Improve Your Mood and Increase Your Focus: the Mental Benefits of Exercise

Mental_benefits_of_exercise
Jul 20 2019 by StrongPath

Exercise improves your mood

“I never feel down,” said Fred Bartlit, Founder of the StrongPath.com and Bestselling author of Choosing the Strongpath. “I cannot wait to get up in the morning and get to work.”

At 86, Fred strength trains and does endurance exercise for an hour every day. That’s how he benefits from exercise and his mood stays upbeat.

Exercise not only keeps your body in shape, it boosts your brain as well.

You might have heard of endorphins. In basic terms, that’s the happy juice in your brain. When you hit the gym, you boost endorphins. That puts you in a good mood.

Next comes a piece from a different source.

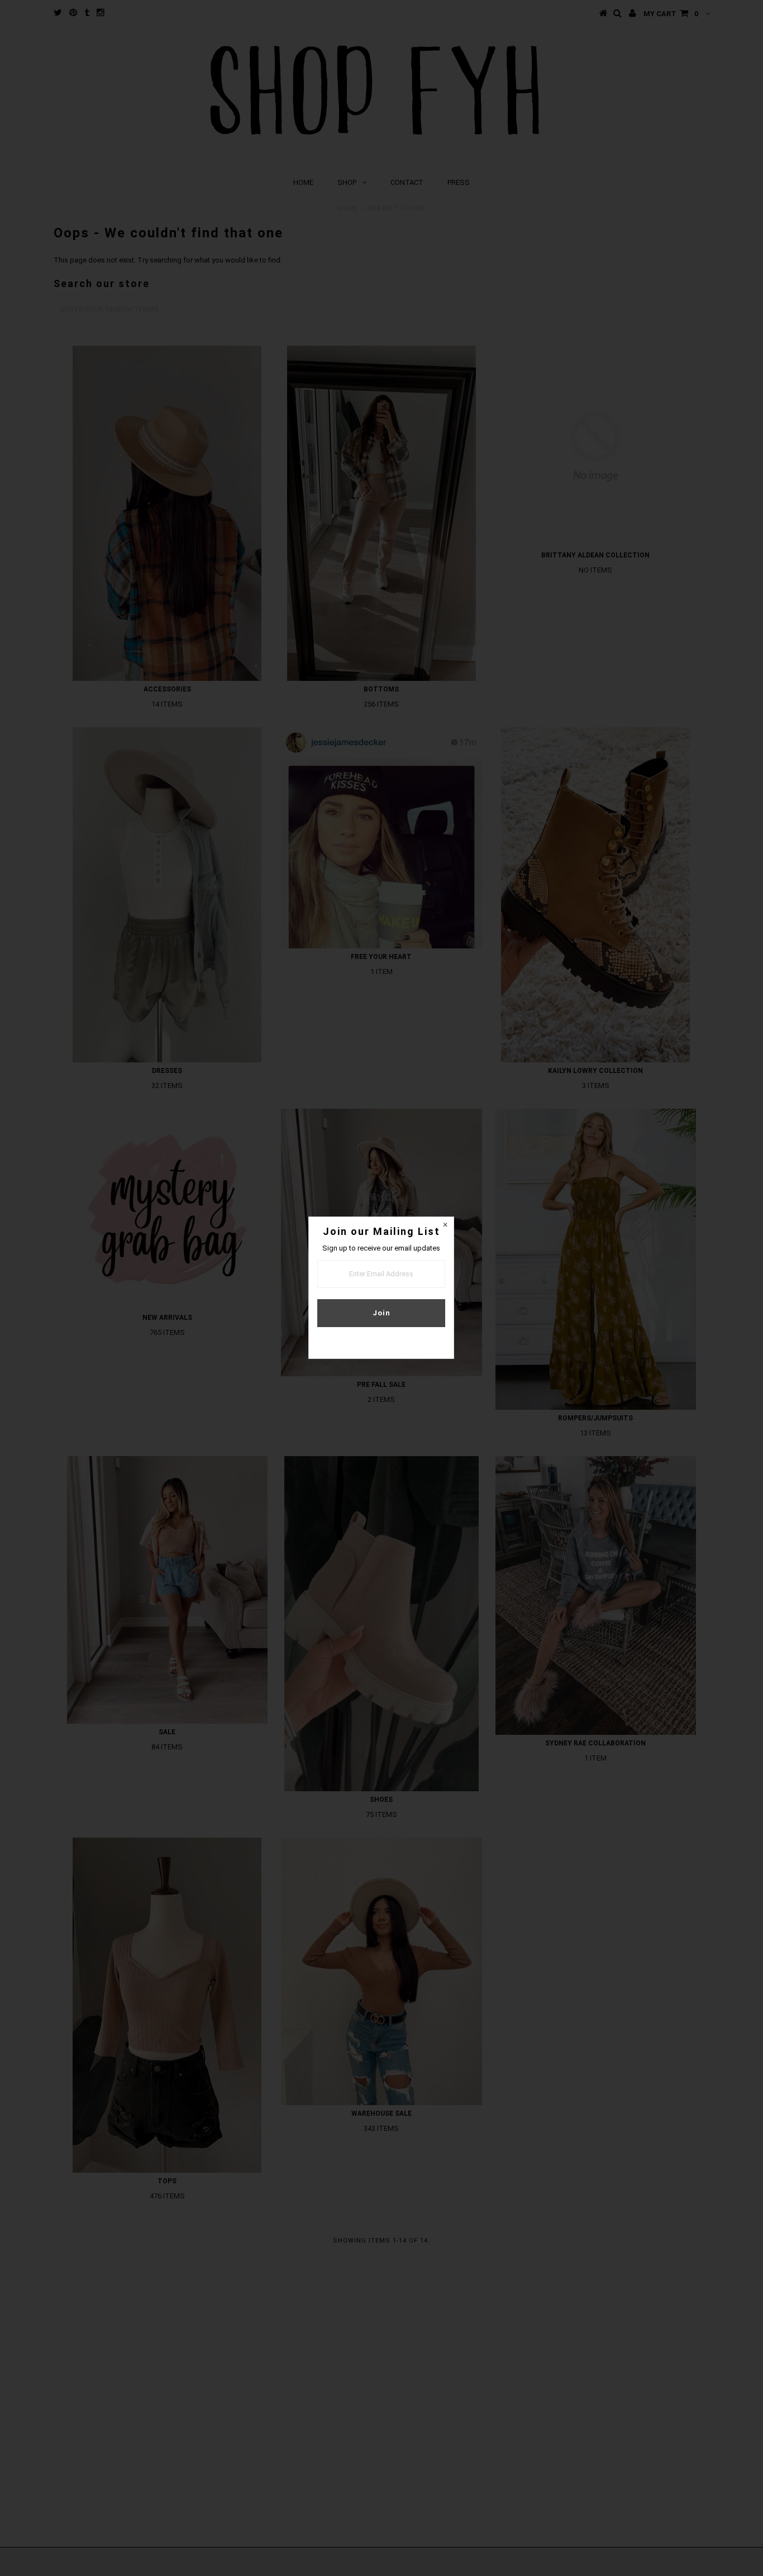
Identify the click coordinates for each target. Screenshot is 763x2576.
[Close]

And a good mood can perpetuate itself. The happier you feel, the more likely you are to get up off the couch and go and enjoy life or work out more. The more you sit, the more isolated you may feel, your mood diminishing along the way.

Some studies show that just 10 minutes of exercise each day can help your mood. More, or higher intensity exercise, has shown the mood rewards are even higher.

Exercise also makes you smarter. Well, sharper at least.

Harvard Health recently published a report that shows, “…brain activity increases and memory improves immediately after even a short, single bout of exercise.”

Fred said mood, energy, and exercise are also linked. Mitochondria is the energy in your cells. As we age, it gets harder to produce. High intensity training boosts mitochondria capacity. Exercise boosts energy and energy boosts mood.

With all that energy, Fred still works full time, golfs in the summer and skis in the winter (faster and for longer than he did a decade ago). And that keeps his mood flying high.

“I feel great every single day,” Fred said. “Exercise is key to a happy life. Better than medicine.”

Fred travels the country spreading the word on the benefits of exercise. His hope is to get everyone up and to the gym so they too can embrace life fully for years to come.

If you’re hesitant to start exercise, first see your doctor. Fred also suggests getting some guidance from a trainer at a local gym, at least once or twice to get you started.